Within this context, rural people produce a counter-aesthetic through spatial practices that remake the rural in relation to ecology. They produce a rural-ecological sublime for their own socioeconomic benefit as they navigate uneven displacement from land and housing, and to maintain senses of their rural past. As I discuss in chapter 5, this aesthetic is particularly prevalent in rural-themed restaurants and guesthouses (nongjiale) within and on the borders of ecological protection areas. Rural citizens’ spatial practices portray rural-ecological natures in the built environment, cuisine, music, art, and tourist-oriented service provisioning. In these sites, villagers, much like natural and social scientists, represent rural nature as closer to primitive ecology (yuanshengtai). Doing so reifies urban-rural difference. Yet, their spatial practices also portray rural people as intimately tied to land and multigenerational environmental stewards. In producing a rural-ecological sublime, villagers actively aestheticize politics of nature and difference in the landscapes of their own displacement.

Spatial practices of rural representation and the lived experiences of displacement are contingent on historically conditioned forms of social difference.

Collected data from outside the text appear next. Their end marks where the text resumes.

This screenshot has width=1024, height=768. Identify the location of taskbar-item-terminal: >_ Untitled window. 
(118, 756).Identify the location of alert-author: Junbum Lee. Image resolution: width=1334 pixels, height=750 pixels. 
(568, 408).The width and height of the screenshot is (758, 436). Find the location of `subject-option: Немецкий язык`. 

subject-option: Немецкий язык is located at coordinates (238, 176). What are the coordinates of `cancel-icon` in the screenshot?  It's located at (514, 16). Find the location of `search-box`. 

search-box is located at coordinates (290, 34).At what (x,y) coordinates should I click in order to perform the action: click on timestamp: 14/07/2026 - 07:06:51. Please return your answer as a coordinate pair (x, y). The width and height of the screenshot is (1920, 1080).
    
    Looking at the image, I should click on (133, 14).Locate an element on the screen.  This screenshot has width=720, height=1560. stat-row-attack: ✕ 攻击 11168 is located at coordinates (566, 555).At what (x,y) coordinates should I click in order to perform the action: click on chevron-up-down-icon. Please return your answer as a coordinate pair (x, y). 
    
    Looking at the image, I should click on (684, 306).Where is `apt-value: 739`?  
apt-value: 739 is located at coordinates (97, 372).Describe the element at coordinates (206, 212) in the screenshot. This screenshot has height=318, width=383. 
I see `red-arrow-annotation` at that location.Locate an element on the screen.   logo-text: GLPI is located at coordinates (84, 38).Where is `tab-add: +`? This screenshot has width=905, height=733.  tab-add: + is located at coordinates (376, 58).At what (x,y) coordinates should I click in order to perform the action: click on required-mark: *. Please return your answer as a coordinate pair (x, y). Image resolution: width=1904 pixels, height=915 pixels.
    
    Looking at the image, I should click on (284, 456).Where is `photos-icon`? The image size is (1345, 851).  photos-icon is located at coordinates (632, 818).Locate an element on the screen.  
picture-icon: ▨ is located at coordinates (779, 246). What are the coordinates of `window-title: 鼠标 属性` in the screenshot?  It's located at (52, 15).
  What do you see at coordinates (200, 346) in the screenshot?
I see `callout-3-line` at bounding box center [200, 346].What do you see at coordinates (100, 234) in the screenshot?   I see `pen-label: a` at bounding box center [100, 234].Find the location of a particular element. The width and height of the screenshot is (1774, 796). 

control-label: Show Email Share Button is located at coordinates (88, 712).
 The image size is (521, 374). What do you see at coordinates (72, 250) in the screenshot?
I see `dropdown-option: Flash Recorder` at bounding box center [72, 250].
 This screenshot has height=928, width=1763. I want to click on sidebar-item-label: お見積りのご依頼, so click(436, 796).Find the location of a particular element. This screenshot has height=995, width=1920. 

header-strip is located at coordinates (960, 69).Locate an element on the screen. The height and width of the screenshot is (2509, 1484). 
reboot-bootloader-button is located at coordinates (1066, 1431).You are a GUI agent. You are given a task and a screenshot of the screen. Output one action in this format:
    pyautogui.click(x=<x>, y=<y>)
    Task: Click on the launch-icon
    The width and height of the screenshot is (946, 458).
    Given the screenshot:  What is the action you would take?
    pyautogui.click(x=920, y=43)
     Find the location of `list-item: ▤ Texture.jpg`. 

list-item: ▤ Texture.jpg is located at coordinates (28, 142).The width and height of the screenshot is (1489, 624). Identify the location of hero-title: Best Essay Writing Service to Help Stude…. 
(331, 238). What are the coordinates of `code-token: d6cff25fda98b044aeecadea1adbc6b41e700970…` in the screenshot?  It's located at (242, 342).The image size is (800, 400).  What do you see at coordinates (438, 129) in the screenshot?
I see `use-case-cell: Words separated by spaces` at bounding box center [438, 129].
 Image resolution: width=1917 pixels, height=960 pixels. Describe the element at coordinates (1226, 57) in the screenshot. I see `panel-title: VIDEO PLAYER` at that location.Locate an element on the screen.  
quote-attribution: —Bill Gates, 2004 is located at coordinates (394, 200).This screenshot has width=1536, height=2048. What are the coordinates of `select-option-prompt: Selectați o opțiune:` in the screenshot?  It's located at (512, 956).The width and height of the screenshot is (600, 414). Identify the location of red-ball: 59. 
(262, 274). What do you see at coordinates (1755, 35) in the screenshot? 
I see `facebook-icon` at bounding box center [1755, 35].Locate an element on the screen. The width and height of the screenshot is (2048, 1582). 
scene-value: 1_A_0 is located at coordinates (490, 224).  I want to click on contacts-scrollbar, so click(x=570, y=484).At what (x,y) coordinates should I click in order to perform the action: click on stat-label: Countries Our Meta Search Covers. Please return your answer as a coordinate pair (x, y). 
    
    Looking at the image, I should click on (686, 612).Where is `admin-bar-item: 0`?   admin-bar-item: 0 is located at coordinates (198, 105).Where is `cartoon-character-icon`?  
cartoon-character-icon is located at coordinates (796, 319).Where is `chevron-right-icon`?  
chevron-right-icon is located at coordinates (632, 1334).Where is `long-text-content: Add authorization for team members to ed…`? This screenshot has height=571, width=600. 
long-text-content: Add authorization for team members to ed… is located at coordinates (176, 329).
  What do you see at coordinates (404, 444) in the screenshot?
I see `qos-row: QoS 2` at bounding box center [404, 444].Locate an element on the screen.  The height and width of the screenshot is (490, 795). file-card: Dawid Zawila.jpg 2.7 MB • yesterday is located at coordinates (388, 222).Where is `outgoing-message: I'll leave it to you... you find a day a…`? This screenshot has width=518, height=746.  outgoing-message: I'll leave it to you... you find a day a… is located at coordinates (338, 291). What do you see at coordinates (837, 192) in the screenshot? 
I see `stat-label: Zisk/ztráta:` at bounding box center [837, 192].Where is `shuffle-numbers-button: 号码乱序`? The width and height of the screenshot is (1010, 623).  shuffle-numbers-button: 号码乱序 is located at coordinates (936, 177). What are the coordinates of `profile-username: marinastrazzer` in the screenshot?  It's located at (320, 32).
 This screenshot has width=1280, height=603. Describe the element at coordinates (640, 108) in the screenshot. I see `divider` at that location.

Drawing on Brandi Summers’s work on aesthetics and politics of difference,60 I advance “differentiated aesthetic emplacement” as a survival strategy for the poor to profit from performing rurality and as a way of inhabiting space and maintaining lifeways for rural elites. As people navigate environmental governance and state urbanization efforts, inter-rural class differences shape the aesthetic politics of displacement and forms of counter-conduct.

Some citizens resist state governance through confrontational forms of counter-conduct. Chapter 6 highlights the role of what I call “infrastructural diffusion” in delimiting forms of counter-conduct and maintaining authoritarian rule. The chapter details partial destruction of village housing by demolition bureaus, coercive demobilization by street-level police, militarized uprooting of guerrilla agriculture, and digital erasure. These infrastructural expressions of state power diffuse counter-conduct. Infrastructure, in this sense, refers both to the built environment and forms of social organization. In theorizing the former, I draw on Julie Chu’s insights into how citizen-state struggles play out through infrastructure, particularly aesthetic politics of infrastructural disrepair. Regarding the latter, I draw on the work of AbdouMaliq Simone who argues that infrastructures are not merely built environments, but also human activities and forms of social organization.61 My account of how infrastructural techniques diffuse social expressions of resistance and collective mobilizations sheds light on the limits of counter-conduct under an authoritarian regime.

In these ways, forms of counter-conduct are not outside of or external to ecological expressions and constitutions of power. Rather, state techniques delimit how society exercises power. As everyday citizens navigate ecological expressions and constitutions of state power, they actively reshape their own social trajectories.

While undoubtedly important to people in China, these relationships increasingly bear on life everywhere else. How the Chinese state approaches environmental governance is poised to shape the future of global sustainability and geopolitics. The epilogue considers China’s environmental governance in global contexts. The task between now and then is to chart the role of ecology in consolidating state power and shaping citizens’ uneven social trajectories.